Sources told Feinsand that the Houston Astros and Tampa Bay Rays were actively involved with the Seattle Mariners regarding Encarnacion, but were unwilling to take on as much salary as the Yankees ultimately did. Even further, the Colorado Rockies were in the mix to a lesser extent.
Encarnacion, 36, is owed roughly $15 million, including a $5-million buyout on next season's $20-million team option. The Yankees split the remaining amount, according to Ken Rosenthal of The Athletic. In exchange, the Mariners acquired right-handed pitching prospect Juan Then, who immediately became the No. 16 prospect in Seattle's system, per MLB Pipeline.
Somewhat coincidentally, the Rays are already paying $5 million of Encarnacion's 2019 salary as a result of the three-team trade they made with the Mariners and Cleveland Indians this past winter.
Among AL clubs, the Astros rank third-last in offensive production at first base, according to FanGraphs, ahead of only the Chicago White Sox and Kansas City Royals. Meanwhile, the Rays rank among the league's best, relying on a tandem of Yandy Diaz and Ji-Man Choi.
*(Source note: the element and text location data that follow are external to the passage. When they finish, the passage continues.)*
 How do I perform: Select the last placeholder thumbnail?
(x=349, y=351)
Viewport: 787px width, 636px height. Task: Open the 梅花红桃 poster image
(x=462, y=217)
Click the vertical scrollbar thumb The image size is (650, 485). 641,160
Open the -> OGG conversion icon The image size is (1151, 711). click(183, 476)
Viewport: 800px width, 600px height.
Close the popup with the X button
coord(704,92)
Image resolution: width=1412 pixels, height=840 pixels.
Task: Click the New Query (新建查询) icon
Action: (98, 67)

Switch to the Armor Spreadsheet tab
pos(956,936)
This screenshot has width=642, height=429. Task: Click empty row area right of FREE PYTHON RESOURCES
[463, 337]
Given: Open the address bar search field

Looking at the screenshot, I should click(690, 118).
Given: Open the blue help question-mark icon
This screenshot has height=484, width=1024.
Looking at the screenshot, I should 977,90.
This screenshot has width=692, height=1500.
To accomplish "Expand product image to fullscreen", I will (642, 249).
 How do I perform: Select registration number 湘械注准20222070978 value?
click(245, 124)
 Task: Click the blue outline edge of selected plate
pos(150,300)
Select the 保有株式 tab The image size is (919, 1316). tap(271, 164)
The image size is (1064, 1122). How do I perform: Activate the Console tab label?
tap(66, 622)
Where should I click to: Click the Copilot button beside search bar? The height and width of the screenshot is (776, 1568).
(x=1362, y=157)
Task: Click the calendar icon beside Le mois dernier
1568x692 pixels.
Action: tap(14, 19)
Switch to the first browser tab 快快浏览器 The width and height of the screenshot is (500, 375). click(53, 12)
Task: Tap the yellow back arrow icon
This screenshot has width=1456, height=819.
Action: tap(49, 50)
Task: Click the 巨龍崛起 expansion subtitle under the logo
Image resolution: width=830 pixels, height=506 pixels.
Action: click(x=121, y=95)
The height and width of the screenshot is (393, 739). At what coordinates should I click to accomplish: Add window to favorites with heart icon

At designated hitter, both the Rays and Astros rank among the top five in the AL, with a 135 and 128 wRC+, respectively. Tampa Bay has relied on breakout campaigns from Austin Meadows and Avisail Garcia at DH, while Houston recently called up top prospect Yordan Alvarez, who has four home runs through his first five career games.
Encarnacion is expected to make his Yankees debut this week against the Rays, with outfielder Clint Frazier being optioned to make room on the active roster. The three-time All-Star leads the AL with 21 home runs while authoring an .888 OPS.